Instruction - Copy the material below line by line, with no changes.

Records for this task -

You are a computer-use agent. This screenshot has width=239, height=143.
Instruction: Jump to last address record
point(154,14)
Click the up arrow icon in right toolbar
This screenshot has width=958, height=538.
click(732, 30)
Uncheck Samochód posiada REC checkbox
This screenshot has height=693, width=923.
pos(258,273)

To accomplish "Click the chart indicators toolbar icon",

Final result -
You are a computer-use agent. This screenshot has width=239, height=143.
Instruction: Jump to last address record
point(154,14)
Click the up arrow icon in right toolbar
This screenshot has width=958, height=538.
click(732, 30)
Uncheck Samochód posiada REC checkbox
This screenshot has height=693, width=923.
pos(258,273)

To accomplish "Click the chart indicators toolbar icon",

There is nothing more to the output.